If he didn't know what he was sailing...pardon me for thinking he might have known very well what is was and trying to sucker some newbies by playing dumb. You'll know soon enough.


----------



## artbyjody (Jan 4, 2008)

BTW the HIN is like a VIN on a car... usually located on the back end of the cockpit where the tiller would be (centerline - aft) - required after 1980 I think...Your title will have it as well...


----------



## TSOJOURNER (Dec 16, 1999)

(I didn't know if it would be appropriate to post the info w/o being asked to by your community, that's why no info, new to this  )
Wow! great responses, I think I'll like it here. I found a different forum or two and the responses were waay too slow. Well, I do have the HIN, and below is the info I was able to get on her so-far. I am also posting a scanned pic of the title, I had this title confirmed by the Florida agency and it came back clean, this way everyone can see why I am soo . I really need help, the boat is a pretty lil one. I am also going to post a few pics to help.

Guys/Gals I am an independant person as is my wife, we have exhausted every possible venue we can imigane, this is why we are trying to find a community to belong to, Thanks again for all your help.

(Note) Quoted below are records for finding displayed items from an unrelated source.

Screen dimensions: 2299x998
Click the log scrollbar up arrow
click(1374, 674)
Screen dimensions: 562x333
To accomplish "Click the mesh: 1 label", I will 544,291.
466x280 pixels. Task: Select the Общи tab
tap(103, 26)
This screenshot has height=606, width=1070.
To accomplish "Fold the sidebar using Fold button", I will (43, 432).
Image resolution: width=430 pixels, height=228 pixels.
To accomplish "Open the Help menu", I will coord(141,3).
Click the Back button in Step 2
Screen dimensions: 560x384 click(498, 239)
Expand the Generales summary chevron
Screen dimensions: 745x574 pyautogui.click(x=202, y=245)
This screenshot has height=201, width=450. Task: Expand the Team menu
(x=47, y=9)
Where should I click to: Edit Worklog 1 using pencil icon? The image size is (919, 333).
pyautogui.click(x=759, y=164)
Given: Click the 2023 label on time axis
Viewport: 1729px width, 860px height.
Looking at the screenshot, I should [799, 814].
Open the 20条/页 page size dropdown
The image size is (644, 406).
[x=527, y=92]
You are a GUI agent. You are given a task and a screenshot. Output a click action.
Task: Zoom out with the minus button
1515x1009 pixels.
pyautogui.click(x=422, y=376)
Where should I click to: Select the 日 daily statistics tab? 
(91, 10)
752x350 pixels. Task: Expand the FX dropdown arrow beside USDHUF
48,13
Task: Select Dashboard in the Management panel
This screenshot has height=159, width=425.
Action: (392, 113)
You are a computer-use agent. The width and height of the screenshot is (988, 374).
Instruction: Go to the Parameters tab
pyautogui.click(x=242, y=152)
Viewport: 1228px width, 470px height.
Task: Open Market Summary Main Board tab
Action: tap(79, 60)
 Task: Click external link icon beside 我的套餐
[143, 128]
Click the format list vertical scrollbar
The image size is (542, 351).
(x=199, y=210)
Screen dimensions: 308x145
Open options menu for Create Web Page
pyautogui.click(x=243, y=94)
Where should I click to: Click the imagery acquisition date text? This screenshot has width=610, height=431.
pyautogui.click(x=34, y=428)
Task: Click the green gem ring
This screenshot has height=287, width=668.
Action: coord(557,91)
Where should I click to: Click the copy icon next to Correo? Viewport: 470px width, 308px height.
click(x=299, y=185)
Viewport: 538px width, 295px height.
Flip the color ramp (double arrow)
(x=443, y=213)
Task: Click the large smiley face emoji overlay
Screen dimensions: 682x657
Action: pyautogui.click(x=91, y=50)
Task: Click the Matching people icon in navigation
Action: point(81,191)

*THE INFO I WAS ABLE TO FIND:*
HIN: TSAE00330180 
Model Year: 1980 
Certification Year: 1980 (January) 
Manufacturer: EXPLORER YACHT INC 
Not your manufacturer? Click here. 
Manufacturer City/State: OLDSMAR FL 
*not my manufacturer link*:The first three characters of the HIN designate the manufacturer of the vessel. The first three characters of the HIN you have entered, TSA, designate EXPLORER YACHT INC as the manufacturer. However, the following makes are all of the same manufacturer:
• SOUTH COST BOAT CO



















http://usera.ImageCave.com/brassstaxxx/SailBoat/hin.JPG

Please help me help her go home. (I know she needs work, but the hull is sound, and clean!)
Thanks again all!!


----------



## Faster (Sep 13, 2005)

Interesting looking little boat.. dramatic sheer line indeed... From the HIN it looks like it's hull#33? Funny that nothing comes up on a Google search if that many were made.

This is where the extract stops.